PES crafts a stop-motion shred on a brah board.
EG: A cool stop-motion spot with an inventive homemade feel. The problem is, it was invented several years ago. I can only hope that the director who originally posted his (or her) video on YouTube the first time I saw this execution was the same director who was asked to shoot its commercial version. If so, props, Sneaux. If not, well, it wouldn't be the first time this "appropriation" thing happened in our business.
TR: Nice. Fun. Shoe? What shoe? Who cares. Simple and silly.Minus one star because there are many videos exactly like it on YouTube already.
Wasa "Healthy Nirvana"
The Swedish crispbread does psychedelic yoga in a print campaign.

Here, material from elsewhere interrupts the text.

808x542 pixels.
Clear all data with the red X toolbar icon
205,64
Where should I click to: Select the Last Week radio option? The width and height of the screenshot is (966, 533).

EG: The art direction strikes the right tone for "better living" through the consumption of all-natural, highfiber, low-fat crispbreads. And the EatWasaFeelGood.com website, which readers are invited to visit, admirably carries on the theme. The only bummer is the product packaging, whose design is completely disconnected from the ad (or vice versa). It's an unfortunate but common occurrence in our industry that brands can have different voices in the world of advertising and in the world of retail - which, in the real world of the consumer, are the same worlds.
TR: I'm willing to bet the creatives did the best job they could with a client like this. I can see them in their offices, happy they turned out something pretty, and slowly dying inside because this is the best they can sell. Guys, feel good that you are competent professionals. The concept? Seen it a thousand times. I blame the person who bought these for their boringness, not the workers.
Life can go a lot of different ways when you're sipping a Pepsi.
EG: A visually-cool idea that invites multiple viewings to be fully appreciated. The screen, divided into six sections, opens on six identical images of a kid chugging a can of Pepsi.With the obligatory product shot out of the way after the first five seconds, I enjoyed the remaining 55 seconds in which the kid walks down the street and experiences six divergent destinies in the six different screens. Yes, it's a loose tie-in to the product. Sugar-water = endless possibilities? Sure, why not. It's better than sugar water = childhood obesity and frequent trips to the dentist.
TR: I love Michel Gondry, too. This spot is OK. I really wanted something more to happen in the different scenes. They all felt like they were agreed on by a committee. But whoever bought/sold/championed that horrible copy at the end should be ashamed.
Levi's "Copper Jeans"
Levi's throws it back to the web design old school with a huge, scrolling piece of HTML.
EG: Like most websites, this one for Levi's Asia Pacific wants to be sticky. But if it weren't for my obligation here as a reviewer, I wouldn't have stuck around long. Its tricky navigation, tedious focus on rational product details, and laborious attempt to build "community" into the site-by inviting visitors to print their own life-size PDF of the Copper Jean; photograph themselves "wearing" them; then post the photos to the site - was just too much work for too little reward. Granted, I'm not the target, as I have no interest in capturing that 1800s miner look. For Levi's sake, here's hoping the kids in Singapore are.
TR: Once again, a piece of work like this proves how hard it is to stay fresh in categories like jeans and shoes.We really just rediscovered rivets? Wow. It was kind of fun to scroll down into the "mine" part. But after that, there's really not much more. The photography feels very, very dated. And any site that has to constantly ask you if you're lost probably isn't a very good one.
Jessica Massimi lives in Brooklyn and wants to be a lawyer when she grows up.
Life offers endless possibilities - so why drink Pepsi? This ad would be better if it at least emphasized the potential consumer's ability to choose based on what is out there, rather than based on what comes his way. It doesn't really answer the question of why, in a world of possibilities, one would want to drink Pepsi.